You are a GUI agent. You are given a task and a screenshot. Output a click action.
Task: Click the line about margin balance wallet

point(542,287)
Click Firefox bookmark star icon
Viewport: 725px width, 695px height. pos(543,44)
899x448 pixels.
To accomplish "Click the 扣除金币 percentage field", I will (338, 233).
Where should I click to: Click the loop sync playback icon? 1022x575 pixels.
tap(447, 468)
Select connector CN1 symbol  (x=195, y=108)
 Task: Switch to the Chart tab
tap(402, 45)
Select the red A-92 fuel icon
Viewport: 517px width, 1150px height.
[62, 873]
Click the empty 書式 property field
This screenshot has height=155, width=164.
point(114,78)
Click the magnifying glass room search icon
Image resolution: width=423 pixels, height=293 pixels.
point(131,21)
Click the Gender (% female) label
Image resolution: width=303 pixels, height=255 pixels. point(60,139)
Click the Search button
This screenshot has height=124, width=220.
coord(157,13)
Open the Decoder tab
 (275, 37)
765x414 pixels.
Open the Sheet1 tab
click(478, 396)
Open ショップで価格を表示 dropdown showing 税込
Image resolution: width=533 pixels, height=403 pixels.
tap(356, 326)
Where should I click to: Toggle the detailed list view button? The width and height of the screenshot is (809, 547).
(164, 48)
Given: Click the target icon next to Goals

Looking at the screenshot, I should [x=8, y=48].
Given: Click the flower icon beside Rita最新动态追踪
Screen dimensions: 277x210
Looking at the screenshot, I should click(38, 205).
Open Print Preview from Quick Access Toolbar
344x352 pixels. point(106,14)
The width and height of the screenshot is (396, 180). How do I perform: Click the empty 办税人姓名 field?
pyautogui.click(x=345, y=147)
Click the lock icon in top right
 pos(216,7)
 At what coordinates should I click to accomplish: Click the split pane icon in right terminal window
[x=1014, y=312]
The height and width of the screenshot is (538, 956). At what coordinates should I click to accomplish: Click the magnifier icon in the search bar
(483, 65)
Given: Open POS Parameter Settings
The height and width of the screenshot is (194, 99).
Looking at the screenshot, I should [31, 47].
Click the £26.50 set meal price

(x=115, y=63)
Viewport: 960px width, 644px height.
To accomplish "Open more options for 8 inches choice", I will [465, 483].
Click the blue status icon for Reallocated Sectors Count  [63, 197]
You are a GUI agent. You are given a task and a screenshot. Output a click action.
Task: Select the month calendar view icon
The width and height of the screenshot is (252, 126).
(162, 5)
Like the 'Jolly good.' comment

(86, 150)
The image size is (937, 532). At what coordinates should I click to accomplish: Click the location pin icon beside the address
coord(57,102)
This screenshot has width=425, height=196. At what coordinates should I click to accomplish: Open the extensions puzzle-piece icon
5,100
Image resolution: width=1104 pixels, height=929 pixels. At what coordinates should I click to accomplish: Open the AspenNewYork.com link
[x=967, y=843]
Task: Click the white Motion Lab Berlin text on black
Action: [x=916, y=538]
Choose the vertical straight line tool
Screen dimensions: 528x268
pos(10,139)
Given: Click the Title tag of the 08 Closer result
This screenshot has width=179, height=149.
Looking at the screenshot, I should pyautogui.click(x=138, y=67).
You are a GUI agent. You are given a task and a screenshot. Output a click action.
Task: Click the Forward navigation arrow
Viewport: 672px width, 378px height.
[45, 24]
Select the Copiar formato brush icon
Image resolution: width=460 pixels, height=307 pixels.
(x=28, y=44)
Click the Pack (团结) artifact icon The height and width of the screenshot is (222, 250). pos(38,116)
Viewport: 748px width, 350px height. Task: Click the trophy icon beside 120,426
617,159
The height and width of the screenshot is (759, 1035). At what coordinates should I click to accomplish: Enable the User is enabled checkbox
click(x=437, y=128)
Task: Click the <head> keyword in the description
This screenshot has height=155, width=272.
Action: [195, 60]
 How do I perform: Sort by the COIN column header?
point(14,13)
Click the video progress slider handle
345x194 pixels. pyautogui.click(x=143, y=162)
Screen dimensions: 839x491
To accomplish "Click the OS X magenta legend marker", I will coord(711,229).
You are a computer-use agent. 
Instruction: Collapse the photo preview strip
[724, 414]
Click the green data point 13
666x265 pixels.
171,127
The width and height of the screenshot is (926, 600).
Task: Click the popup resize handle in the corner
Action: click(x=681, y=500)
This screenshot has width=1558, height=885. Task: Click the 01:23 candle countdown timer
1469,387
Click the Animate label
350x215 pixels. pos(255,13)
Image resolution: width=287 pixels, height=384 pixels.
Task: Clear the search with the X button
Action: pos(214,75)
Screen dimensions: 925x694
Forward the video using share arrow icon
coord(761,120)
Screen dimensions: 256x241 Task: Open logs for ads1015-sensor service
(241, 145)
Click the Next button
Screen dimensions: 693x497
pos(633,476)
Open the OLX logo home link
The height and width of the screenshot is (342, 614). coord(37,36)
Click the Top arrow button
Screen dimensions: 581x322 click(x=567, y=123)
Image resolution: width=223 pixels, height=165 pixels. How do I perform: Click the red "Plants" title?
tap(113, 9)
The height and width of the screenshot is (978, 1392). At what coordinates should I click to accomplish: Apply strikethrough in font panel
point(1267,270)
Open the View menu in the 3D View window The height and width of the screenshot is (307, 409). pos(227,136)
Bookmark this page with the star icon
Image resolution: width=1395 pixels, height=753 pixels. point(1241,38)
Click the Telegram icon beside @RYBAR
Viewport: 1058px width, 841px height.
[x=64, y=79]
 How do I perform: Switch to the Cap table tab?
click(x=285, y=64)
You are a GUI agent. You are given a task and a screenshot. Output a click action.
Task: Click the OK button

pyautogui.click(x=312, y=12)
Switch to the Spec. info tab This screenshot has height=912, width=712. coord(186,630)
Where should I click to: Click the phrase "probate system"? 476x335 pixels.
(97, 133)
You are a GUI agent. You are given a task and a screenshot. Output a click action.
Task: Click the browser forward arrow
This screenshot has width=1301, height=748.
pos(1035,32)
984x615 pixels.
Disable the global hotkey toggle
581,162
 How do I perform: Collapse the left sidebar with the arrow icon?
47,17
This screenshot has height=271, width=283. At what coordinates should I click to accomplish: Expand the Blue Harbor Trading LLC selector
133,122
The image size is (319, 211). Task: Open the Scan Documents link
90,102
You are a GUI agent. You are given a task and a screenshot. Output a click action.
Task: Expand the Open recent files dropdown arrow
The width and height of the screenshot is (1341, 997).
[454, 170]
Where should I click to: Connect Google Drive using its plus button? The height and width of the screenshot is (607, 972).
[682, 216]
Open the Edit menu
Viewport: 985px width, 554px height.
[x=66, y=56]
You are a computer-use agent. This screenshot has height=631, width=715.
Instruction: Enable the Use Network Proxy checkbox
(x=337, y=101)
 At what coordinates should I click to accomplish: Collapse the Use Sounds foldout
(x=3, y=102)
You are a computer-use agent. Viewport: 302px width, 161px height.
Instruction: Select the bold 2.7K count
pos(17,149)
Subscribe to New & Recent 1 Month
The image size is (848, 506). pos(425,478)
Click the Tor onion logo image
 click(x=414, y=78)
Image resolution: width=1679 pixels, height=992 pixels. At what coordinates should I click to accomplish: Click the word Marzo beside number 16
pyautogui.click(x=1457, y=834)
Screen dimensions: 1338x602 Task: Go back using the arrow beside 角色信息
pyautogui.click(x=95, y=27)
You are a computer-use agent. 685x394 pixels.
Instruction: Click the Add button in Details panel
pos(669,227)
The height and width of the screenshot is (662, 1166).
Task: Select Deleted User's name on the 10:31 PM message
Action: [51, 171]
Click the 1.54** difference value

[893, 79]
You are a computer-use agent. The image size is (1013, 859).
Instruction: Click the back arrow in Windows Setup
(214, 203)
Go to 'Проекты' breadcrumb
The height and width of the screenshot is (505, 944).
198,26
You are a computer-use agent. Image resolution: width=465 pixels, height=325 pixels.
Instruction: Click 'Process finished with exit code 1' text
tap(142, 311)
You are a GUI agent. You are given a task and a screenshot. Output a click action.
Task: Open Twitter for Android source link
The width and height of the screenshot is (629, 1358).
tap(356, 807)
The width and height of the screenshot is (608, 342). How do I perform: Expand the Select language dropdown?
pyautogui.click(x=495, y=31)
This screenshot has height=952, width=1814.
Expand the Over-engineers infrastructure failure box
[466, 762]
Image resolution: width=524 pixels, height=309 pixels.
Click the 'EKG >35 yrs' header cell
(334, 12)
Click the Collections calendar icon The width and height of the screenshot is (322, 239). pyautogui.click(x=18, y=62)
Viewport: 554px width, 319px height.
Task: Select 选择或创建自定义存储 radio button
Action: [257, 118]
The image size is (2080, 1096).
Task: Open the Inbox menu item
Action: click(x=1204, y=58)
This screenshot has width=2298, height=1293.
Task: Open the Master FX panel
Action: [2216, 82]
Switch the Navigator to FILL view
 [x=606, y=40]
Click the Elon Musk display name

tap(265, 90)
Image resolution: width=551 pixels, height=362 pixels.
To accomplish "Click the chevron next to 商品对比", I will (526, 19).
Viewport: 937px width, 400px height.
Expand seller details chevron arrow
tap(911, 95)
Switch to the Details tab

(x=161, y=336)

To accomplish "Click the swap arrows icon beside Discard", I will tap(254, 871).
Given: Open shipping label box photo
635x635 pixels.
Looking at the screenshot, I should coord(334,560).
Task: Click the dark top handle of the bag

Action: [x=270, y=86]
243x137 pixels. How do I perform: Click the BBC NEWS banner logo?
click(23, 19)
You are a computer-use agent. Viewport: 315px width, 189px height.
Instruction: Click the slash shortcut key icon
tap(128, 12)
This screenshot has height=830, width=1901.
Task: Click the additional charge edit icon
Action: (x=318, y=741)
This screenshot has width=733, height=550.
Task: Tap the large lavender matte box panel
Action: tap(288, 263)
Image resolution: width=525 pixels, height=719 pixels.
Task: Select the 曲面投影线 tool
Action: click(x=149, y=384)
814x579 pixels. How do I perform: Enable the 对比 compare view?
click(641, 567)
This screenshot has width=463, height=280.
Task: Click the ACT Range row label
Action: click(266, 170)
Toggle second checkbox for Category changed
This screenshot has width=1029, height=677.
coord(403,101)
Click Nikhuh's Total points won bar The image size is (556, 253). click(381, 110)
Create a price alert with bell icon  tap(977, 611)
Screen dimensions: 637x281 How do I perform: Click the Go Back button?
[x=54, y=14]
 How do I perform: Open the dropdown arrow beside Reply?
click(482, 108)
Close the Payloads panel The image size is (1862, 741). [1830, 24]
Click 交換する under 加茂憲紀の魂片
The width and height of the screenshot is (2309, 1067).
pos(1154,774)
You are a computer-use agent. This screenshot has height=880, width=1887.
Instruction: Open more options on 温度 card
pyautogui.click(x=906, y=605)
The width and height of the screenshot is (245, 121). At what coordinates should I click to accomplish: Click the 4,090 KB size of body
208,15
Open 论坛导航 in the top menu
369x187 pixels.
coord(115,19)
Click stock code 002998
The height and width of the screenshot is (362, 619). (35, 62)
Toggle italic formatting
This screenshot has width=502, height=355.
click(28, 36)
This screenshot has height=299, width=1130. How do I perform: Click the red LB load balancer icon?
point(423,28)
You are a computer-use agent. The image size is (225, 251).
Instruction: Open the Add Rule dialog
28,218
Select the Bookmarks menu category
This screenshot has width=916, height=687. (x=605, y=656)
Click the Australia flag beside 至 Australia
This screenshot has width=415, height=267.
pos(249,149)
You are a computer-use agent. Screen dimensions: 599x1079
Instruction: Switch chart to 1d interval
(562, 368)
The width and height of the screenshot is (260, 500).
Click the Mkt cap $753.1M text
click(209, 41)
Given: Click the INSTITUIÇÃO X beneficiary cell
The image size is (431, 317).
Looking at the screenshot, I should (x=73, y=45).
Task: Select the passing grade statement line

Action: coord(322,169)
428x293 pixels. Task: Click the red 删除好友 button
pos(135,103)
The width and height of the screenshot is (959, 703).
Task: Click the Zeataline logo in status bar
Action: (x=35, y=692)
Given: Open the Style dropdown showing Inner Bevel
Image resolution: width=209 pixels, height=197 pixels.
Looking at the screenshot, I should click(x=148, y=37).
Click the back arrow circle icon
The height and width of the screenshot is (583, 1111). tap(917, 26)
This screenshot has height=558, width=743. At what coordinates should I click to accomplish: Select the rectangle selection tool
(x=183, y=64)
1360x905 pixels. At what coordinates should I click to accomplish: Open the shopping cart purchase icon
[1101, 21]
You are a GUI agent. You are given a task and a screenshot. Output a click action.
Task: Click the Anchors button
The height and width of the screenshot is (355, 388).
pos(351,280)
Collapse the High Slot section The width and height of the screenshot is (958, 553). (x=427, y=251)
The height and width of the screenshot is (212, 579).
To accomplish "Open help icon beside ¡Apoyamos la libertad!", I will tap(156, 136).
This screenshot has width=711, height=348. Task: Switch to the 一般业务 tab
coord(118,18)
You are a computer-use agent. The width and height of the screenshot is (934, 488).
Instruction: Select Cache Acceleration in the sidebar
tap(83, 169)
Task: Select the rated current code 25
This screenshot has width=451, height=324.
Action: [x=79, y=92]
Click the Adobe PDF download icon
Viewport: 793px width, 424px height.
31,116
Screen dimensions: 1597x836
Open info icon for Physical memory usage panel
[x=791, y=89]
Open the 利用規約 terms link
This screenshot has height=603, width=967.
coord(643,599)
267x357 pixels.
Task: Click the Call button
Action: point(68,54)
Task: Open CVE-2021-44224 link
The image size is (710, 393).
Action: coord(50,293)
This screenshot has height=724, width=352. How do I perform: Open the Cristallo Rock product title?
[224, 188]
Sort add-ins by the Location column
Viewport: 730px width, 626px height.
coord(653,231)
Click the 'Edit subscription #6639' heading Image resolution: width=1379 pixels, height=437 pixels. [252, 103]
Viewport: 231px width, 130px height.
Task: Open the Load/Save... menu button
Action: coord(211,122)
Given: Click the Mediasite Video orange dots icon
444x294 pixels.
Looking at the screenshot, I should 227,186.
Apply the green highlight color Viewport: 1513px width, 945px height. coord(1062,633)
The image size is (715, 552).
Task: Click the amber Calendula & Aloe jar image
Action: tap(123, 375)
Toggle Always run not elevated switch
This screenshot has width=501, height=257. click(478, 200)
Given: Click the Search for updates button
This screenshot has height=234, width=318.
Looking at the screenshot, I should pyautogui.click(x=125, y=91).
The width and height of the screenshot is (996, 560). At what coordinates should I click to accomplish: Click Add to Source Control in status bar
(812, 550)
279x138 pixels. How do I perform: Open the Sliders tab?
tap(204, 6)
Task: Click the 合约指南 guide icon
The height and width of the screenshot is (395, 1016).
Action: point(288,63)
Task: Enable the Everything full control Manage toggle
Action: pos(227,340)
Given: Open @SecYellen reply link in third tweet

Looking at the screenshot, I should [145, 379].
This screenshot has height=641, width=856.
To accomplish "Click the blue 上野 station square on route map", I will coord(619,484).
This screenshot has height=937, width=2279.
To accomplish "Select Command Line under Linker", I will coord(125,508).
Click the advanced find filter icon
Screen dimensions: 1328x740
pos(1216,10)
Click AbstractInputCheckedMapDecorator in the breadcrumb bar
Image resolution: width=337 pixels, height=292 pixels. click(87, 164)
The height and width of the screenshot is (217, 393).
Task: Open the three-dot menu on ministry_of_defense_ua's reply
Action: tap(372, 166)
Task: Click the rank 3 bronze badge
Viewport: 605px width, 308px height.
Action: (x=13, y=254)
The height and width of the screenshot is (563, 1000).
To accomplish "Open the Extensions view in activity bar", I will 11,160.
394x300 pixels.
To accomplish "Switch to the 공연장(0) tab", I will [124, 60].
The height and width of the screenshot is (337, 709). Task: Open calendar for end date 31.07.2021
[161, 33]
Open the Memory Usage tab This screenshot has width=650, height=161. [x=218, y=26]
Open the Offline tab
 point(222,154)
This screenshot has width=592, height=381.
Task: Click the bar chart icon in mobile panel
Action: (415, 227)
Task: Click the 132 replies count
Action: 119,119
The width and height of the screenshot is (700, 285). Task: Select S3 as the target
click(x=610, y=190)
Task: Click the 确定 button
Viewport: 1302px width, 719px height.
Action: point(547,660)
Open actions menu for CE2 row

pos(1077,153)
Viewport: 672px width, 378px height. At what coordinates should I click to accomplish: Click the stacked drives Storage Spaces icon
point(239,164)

■ Problem requirements:
Copy the stretch from the line containing "Click the Pack" through the line containing "tap(113, 9)" of the material above word for word.

■ Answer to the problem:
Click the Pack (团结) artifact icon The height and width of the screenshot is (222, 250). pos(38,116)
Viewport: 748px width, 350px height. Task: Click the trophy icon beside 120,426
617,159
The height and width of the screenshot is (759, 1035). At what coordinates should I click to accomplish: Enable the User is enabled checkbox
click(x=437, y=128)
Task: Click the <head> keyword in the description
This screenshot has height=155, width=272.
Action: [195, 60]
 How do I perform: Sort by the COIN column header?
point(14,13)
Click the video progress slider handle
345x194 pixels. pyautogui.click(x=143, y=162)
Screen dimensions: 839x491
To accomplish "Click the OS X magenta legend marker", I will coord(711,229).
You are a computer-use agent. 
Instruction: Collapse the photo preview strip
[724, 414]
Click the green data point 13
666x265 pixels.
171,127
The width and height of the screenshot is (926, 600).
Task: Click the popup resize handle in the corner
Action: click(x=681, y=500)
This screenshot has width=1558, height=885. Task: Click the 01:23 candle countdown timer
1469,387
Click the Animate label
350x215 pixels. pos(255,13)
Image resolution: width=287 pixels, height=384 pixels.
Task: Clear the search with the X button
Action: pos(214,75)
Screen dimensions: 925x694
Forward the video using share arrow icon
coord(761,120)
Screen dimensions: 256x241 Task: Open logs for ads1015-sensor service
(241, 145)
Click the Next button
Screen dimensions: 693x497
pos(633,476)
Open the OLX logo home link
The height and width of the screenshot is (342, 614). coord(37,36)
Click the Top arrow button
Screen dimensions: 581x322 click(x=567, y=123)
Image resolution: width=223 pixels, height=165 pixels. How do I perform: Click the red "Plants" title?
tap(113, 9)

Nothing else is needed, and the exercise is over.